[BEGIN Text section]

Published Mar 01, 2005Apparently, writer/producer/performer Tyler Perry has grown tired of his massive collection of rare and valuable clichés; his Diary of a Mad Black Woman just flooded the market with so much product that it's driving down reserve prices everywhere.
When devoted wife Helen (Kimberley Elise) is tossed out by her rich lawyer husband of 18 years (Steve Harris), she has to pull an Oprah and take stock of her lie of a life. She reconnects with her roots, in the form of her saggy vulgar grandmother Madea (Perry in Big Momma's House drag), learns to do without in a world beyond the gettin' paid ethos of her ex and learns to appreciate the rough-but-tender love of penniless Orlando (Shemar Moore).

[END Text section]
[BEGIN Data provided]

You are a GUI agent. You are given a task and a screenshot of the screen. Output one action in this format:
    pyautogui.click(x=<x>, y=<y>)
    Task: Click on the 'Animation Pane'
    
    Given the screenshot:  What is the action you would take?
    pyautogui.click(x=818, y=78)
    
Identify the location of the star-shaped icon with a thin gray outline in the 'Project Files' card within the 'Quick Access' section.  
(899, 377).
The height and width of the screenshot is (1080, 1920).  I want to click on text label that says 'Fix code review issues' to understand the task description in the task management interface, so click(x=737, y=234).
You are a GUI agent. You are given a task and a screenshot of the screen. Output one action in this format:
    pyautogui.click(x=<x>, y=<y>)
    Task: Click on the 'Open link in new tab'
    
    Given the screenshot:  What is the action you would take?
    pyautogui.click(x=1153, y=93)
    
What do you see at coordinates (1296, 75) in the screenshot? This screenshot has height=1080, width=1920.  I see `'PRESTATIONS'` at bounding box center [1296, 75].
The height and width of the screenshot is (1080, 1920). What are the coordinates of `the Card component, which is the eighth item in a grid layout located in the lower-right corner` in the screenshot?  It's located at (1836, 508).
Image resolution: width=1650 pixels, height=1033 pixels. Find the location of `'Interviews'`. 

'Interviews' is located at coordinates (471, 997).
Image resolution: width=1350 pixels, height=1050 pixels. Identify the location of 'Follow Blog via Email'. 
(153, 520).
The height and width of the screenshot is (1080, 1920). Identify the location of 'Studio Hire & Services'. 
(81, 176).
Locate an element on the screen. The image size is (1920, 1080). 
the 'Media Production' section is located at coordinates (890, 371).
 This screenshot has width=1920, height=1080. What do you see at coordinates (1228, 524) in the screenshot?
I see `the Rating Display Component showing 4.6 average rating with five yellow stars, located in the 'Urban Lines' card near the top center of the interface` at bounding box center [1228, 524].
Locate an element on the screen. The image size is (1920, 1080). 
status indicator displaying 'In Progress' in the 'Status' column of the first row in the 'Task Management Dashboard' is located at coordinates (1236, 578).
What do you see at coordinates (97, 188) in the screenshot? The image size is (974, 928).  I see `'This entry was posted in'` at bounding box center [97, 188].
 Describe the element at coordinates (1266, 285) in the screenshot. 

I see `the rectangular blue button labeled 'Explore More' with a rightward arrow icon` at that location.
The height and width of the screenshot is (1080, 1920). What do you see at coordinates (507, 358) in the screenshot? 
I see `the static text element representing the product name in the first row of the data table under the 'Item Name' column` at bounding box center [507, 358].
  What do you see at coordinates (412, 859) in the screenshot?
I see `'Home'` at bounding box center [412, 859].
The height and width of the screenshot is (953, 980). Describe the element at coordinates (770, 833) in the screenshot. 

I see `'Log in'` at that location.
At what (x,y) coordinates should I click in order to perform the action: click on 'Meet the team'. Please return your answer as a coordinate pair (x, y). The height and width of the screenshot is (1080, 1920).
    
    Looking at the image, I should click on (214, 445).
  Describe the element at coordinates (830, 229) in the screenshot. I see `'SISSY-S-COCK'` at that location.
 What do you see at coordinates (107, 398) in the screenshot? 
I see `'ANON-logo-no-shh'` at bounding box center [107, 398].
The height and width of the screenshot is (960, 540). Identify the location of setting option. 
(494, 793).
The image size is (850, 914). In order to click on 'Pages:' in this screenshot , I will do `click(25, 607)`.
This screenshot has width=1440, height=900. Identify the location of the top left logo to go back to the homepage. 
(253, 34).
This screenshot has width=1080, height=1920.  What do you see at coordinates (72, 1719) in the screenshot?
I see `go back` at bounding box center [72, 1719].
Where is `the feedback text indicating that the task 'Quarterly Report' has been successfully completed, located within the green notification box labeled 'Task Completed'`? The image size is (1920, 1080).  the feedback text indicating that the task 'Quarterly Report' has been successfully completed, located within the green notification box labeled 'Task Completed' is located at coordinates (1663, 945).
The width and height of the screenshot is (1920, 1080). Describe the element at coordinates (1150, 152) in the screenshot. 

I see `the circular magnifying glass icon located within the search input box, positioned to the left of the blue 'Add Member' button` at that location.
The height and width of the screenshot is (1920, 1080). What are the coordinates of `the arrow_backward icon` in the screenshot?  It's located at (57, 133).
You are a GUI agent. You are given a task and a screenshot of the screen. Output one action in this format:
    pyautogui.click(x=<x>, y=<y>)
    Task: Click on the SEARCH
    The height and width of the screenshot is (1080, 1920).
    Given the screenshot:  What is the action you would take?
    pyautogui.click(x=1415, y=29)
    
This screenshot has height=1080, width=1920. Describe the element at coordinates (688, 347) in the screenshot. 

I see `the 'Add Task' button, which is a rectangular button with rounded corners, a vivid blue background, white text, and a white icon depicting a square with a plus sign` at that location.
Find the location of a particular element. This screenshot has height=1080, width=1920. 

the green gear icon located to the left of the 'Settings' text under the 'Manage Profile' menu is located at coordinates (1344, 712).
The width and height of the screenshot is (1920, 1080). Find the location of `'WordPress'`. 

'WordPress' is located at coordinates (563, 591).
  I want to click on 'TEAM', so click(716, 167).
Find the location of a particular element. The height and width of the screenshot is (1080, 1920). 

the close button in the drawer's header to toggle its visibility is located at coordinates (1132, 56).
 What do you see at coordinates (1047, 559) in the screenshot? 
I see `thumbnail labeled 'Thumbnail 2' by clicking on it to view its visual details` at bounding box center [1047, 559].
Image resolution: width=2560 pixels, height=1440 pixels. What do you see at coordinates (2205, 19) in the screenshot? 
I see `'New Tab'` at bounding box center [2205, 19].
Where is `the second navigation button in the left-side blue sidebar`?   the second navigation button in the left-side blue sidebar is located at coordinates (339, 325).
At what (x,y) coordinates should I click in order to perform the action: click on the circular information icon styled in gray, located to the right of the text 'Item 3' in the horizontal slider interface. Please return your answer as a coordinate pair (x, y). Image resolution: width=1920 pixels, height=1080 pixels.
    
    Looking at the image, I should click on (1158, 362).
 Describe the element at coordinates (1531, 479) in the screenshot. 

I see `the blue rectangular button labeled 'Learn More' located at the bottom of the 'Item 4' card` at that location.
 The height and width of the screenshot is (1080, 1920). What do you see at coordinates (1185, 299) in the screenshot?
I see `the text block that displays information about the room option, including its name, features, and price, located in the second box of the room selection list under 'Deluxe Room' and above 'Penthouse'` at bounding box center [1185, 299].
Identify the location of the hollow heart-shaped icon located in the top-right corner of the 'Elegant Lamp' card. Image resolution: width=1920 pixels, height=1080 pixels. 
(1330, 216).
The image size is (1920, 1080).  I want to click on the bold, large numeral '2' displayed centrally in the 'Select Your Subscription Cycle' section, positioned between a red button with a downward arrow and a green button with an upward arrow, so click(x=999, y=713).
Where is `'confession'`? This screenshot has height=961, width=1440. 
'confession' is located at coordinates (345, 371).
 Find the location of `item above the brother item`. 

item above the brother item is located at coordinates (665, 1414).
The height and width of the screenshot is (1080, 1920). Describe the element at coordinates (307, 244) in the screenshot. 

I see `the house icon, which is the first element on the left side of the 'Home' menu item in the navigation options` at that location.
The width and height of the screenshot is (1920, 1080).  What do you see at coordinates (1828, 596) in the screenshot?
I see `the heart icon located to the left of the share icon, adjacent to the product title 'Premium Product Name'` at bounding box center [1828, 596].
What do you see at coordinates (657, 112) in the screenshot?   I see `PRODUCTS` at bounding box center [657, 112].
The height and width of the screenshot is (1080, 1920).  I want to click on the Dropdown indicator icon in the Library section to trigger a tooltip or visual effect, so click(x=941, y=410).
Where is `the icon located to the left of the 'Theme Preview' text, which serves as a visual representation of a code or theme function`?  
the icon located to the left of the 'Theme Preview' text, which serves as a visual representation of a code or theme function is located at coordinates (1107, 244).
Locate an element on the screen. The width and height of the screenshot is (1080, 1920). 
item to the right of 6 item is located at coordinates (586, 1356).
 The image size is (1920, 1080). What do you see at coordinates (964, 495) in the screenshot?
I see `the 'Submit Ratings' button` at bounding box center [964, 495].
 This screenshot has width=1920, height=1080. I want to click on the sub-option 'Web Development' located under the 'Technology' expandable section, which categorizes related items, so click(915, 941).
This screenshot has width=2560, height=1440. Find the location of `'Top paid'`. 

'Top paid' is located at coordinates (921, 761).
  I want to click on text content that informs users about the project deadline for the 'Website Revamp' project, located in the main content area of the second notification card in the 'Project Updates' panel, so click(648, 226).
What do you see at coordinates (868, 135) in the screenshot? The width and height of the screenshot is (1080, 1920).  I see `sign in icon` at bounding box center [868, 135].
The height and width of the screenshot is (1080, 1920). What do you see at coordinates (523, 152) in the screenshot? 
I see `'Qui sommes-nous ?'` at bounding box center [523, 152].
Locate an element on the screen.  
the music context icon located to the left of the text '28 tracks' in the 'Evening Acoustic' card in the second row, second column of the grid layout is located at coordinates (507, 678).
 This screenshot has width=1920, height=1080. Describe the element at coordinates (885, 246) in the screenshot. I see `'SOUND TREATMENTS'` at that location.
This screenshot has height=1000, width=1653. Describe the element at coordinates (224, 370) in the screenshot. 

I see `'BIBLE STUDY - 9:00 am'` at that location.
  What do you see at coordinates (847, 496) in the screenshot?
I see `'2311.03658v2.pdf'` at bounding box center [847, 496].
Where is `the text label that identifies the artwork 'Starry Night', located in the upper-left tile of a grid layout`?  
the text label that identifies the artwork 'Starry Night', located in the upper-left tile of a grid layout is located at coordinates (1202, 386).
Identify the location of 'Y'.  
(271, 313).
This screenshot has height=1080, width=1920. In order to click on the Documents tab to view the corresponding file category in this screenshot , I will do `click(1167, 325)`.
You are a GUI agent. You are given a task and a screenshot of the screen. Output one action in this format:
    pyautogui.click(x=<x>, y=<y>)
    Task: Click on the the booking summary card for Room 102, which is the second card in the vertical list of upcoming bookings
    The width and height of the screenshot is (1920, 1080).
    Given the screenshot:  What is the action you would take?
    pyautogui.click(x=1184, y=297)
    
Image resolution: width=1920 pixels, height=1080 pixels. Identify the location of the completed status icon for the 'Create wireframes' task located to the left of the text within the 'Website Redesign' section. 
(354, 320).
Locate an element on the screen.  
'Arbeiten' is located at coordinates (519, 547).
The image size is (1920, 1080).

[END Data provided]

▶ _Complete the following_
a) According to the film review, how long has Helen been married to the husband who throws her out?
b) Resume the review of Diary of a Mad Black Woman after its final sentence.
The lines are separate material unrelated to the film review.

▶ _Answer set_
a) 18 years.

b)
Perry wastes no time in plunging us into a maelstrom of soap opera/family melodrama/daytime talk show chestnuts, where everything is a learning experience or a moral maxim. If it isn't about being true to yourself, it's about looking for forgiveness, or understanding what's really valuable, or some other simpleminded bromide designed for "you go girl" impact. It's impossible to communicate the base level at which this film operates and even less possible to evoke the vast and sweeping ennui that washes over any audience fool enough to endure it.
Despite a classy turn by Cicely Tyson as Helen's hastily cast-off mother and some guilty laughs from the hideously-caricatured Madea, the film wears out its welcome early and beats you into stupefaction with its complete lack of originality, artistry or shame. Though I have to admire Perry's chutzpah in passing these old saws off as new goods, a series of rip-offs does not a good time make. (Lions Gate)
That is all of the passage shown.